== SELECTED PASSAGE ==
********************

Wednesday, December 11, 2013

Deep Thoughts... and Push-Ups

I can tell from page views that my faithful readers aren't super keen on hearing all the gory details of my trips to Core Fusion, but I do need to brief you (briefly) on my last visit, during which I took the Core Fusion Sport class at the Boston Battery Wharf location, and after which I will reveal all my deep thoughts. I know, you're excited.

First of all, Battery Wharf!!!
It was a palace! The Back Bay studio is very small (and no wonder, since it is in the major high-rent district--it's neighbor is Hermes, need I say more?) and the 'changing' rooms are two very small toilet stalls. Battery Wharf, on the other hand, has a HUGE locker room that might just be bigger than my house. It features digital lockers, robes, slippers, showers, a sauna, hammam and a 'quiet lounge' that was all dark and lalala... the perfect place to hide from my small people. Oh yeah, and even the sinks had very yummy smelling hand soap. I'd go back to Battery Wharf to wash my hands alone.

********************

== EXCERPTED DATA ==

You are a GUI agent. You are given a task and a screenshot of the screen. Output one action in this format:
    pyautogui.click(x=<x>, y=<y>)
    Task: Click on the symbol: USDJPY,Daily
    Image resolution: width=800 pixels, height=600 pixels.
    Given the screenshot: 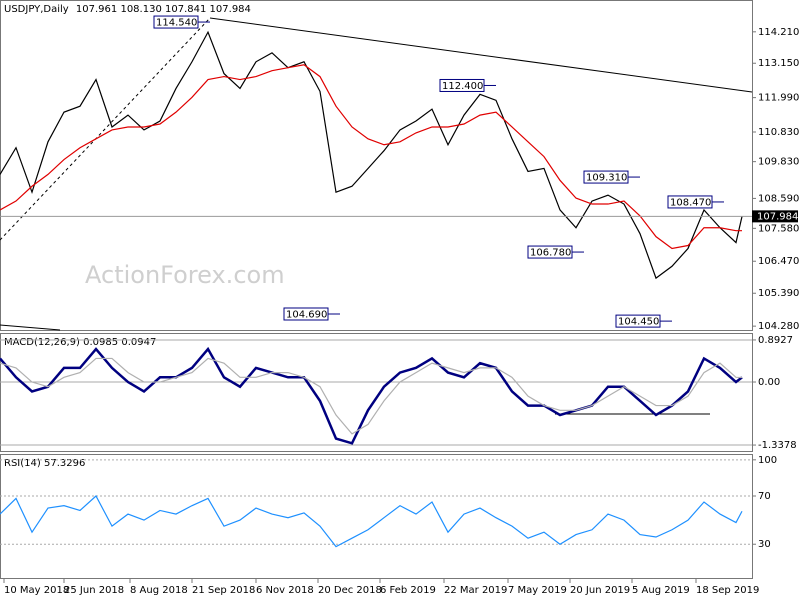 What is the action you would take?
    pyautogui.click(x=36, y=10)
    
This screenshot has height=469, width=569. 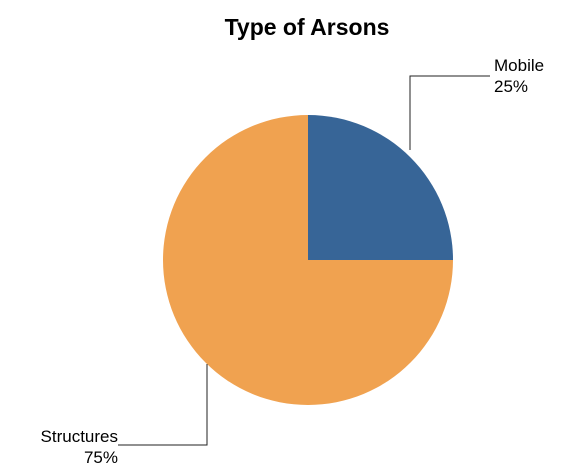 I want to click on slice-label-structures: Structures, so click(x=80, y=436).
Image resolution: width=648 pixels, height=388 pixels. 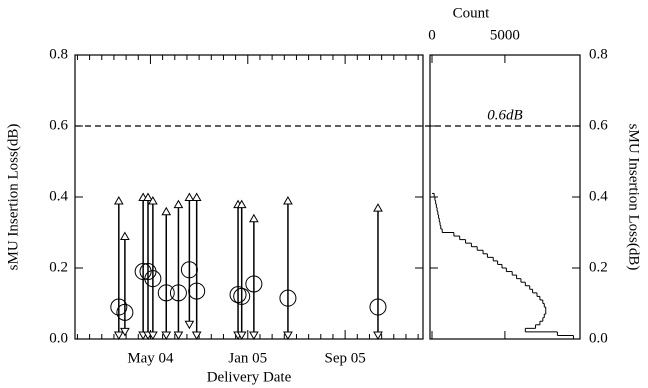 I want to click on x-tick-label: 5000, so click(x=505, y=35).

********************

== ACTIVITY LIST ==
• 1. In the blog post about Core Fusion, which store is next door to the Back Bay studio?
• 2. Write the next part of the blog post about Core Fusion, beginning right after its final sentence.

== OUTPUTS BY TASK ==
• 1. Hermes.

• 2.
I was scheduled for Sport this time, the last of the non-yoga standard CF classes I had been itching to try. After my experience with Bootcamp, I'll admit I was pretty scared the week leading up to Sport. Bootcamp, you may recall, seriously kicked my booty. I'm not exactly Zena Warrior Princess, but I can usually get through a class reasonably well enough, but Bootcamp had me retreating into child's pose more often than I'd care to admit.

I was so apprehensive about Sport that I was even tempted to put it off another week, but at the last minute, I realized I needed to put on my big girl undies and just have fun with it. I like exercise. I don't need to pretend every live class is the Olympics. (That's deep thought #1.)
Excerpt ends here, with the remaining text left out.